[Data shown Boundary: Start]
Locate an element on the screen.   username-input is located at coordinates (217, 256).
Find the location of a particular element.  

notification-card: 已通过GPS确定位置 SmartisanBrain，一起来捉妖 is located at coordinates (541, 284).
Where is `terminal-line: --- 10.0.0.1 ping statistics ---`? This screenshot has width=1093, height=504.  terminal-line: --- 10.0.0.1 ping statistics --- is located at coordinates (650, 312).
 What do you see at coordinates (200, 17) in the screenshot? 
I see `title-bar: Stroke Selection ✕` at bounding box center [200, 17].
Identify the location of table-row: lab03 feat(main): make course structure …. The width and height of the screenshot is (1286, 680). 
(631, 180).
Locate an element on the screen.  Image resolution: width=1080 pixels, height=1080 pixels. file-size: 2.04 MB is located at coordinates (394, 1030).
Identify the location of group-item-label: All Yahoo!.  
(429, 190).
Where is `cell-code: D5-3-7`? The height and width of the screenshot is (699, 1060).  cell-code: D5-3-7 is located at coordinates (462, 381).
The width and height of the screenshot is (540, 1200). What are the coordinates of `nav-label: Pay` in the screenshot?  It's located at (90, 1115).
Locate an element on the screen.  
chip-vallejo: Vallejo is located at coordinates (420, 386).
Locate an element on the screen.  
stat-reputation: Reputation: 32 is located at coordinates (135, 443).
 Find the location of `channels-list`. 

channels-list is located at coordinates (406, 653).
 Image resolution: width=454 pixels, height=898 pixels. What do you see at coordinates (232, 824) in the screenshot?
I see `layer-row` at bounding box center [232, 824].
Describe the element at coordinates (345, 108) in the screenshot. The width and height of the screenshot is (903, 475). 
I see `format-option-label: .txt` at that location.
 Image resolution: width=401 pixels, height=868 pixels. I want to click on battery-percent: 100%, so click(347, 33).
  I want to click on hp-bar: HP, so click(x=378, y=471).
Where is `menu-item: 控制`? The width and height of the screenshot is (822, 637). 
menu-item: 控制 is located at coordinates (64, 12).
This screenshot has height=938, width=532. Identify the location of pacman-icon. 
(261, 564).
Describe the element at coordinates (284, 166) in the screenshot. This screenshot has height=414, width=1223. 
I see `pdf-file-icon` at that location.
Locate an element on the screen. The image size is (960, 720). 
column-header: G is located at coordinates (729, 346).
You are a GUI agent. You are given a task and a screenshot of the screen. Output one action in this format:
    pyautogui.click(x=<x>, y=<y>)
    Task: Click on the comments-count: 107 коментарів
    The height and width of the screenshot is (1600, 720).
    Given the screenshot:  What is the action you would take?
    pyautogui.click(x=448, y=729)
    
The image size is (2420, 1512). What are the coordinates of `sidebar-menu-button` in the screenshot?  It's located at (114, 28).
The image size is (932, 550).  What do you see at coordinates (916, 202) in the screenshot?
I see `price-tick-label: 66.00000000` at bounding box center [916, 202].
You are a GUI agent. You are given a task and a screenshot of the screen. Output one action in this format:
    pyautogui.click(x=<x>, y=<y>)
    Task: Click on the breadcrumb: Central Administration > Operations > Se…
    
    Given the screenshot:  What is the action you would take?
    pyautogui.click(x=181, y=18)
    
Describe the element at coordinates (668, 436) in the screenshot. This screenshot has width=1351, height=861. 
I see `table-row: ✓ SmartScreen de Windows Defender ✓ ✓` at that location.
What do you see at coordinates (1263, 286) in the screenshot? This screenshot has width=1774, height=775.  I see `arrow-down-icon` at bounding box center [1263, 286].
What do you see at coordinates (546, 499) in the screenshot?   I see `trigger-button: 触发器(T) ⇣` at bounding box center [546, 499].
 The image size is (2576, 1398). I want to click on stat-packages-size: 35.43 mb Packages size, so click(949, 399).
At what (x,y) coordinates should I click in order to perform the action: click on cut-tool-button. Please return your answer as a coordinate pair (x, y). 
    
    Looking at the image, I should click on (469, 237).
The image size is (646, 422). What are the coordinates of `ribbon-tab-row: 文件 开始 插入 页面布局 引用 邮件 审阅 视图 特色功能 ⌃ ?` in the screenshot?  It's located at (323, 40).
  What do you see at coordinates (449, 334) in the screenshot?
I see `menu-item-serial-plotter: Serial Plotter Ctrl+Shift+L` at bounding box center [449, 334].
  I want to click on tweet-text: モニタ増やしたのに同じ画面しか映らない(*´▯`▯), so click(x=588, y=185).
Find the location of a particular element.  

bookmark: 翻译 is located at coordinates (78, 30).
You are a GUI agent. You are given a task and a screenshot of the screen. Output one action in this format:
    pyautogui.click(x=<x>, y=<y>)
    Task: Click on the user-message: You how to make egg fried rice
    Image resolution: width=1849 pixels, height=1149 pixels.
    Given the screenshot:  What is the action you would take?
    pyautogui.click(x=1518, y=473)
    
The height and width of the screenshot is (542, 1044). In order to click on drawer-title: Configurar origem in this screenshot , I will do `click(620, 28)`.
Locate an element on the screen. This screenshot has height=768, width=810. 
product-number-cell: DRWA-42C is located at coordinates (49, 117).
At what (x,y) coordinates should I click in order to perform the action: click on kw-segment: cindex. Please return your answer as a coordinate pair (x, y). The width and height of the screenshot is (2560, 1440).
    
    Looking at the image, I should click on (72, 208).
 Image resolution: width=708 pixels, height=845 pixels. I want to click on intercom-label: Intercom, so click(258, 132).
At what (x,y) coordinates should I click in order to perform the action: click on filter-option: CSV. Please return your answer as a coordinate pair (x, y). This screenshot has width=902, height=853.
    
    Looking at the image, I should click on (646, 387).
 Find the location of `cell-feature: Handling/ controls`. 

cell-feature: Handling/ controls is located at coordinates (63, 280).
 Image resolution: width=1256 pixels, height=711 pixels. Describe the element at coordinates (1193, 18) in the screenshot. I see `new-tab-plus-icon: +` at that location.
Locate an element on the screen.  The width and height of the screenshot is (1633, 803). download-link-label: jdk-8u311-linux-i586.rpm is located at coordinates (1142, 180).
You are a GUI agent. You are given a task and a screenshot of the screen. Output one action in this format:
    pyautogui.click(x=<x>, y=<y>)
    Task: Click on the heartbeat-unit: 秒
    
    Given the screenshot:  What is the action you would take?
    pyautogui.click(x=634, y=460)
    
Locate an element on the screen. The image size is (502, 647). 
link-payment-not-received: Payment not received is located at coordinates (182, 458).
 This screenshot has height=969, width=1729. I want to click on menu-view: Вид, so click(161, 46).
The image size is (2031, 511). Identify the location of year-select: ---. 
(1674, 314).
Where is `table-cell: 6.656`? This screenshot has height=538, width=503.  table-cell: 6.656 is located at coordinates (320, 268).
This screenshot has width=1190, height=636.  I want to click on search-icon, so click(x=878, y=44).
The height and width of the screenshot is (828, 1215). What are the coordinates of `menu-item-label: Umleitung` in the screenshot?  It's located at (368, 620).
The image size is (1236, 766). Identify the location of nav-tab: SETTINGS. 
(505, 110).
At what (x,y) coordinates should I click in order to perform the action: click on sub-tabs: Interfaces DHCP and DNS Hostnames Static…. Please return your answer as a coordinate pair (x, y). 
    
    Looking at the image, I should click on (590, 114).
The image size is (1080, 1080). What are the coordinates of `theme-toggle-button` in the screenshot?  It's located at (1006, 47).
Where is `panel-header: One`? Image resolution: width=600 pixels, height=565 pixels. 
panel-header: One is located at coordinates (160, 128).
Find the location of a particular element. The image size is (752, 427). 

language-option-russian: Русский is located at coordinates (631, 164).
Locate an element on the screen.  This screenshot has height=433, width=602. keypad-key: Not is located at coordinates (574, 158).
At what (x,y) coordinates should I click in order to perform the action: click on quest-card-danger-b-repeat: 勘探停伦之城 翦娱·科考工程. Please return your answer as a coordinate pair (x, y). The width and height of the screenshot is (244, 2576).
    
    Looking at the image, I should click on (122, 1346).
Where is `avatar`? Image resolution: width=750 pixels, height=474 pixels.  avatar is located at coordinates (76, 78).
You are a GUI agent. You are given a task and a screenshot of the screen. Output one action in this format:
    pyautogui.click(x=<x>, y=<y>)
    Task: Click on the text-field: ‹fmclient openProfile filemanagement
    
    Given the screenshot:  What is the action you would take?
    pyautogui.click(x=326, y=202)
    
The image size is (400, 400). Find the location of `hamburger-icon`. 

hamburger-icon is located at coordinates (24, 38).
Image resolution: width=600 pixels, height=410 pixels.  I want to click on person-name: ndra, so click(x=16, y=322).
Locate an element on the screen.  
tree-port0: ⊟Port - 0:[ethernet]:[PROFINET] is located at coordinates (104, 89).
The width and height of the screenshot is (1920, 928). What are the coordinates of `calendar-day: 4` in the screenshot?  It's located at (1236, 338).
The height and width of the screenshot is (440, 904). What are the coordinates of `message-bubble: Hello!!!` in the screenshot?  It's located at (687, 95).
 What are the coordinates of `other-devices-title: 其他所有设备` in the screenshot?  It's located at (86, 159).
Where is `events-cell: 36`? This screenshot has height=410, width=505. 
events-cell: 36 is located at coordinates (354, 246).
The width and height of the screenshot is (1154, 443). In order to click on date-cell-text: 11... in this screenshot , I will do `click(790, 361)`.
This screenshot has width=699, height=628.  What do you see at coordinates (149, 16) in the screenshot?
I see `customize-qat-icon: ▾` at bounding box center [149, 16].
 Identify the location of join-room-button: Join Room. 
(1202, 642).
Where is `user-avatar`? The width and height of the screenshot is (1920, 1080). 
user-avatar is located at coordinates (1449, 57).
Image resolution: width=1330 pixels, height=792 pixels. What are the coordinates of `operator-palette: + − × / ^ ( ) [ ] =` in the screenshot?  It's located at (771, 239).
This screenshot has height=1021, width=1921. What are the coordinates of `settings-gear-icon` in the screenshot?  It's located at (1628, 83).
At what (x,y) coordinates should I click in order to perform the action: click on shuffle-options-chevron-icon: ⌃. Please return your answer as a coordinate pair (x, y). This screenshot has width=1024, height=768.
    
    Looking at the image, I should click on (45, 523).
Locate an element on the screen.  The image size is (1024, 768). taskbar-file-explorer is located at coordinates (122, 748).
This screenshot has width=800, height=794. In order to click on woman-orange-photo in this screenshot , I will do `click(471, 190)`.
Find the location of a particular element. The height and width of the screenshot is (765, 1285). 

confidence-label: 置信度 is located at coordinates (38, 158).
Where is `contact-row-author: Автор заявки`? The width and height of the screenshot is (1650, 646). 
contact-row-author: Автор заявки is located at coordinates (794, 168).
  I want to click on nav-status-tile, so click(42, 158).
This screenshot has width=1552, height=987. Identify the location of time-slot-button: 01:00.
[Data shown Boundary: End]
Work instructions — Reproduce the rows from the line containing "Describe the element at coordinates (345, 108)" through the line containing "Image resolution: width=401", substituting "Explain" for "Describe" and leaving everything else unchanged.

Answer space —
Explain the element at coordinates (345, 108) in the screenshot. The width and height of the screenshot is (903, 475). 
I see `format-option-label: .txt` at that location.
 Image resolution: width=401 pixels, height=868 pixels. I want to click on battery-percent: 100%, so click(347, 33).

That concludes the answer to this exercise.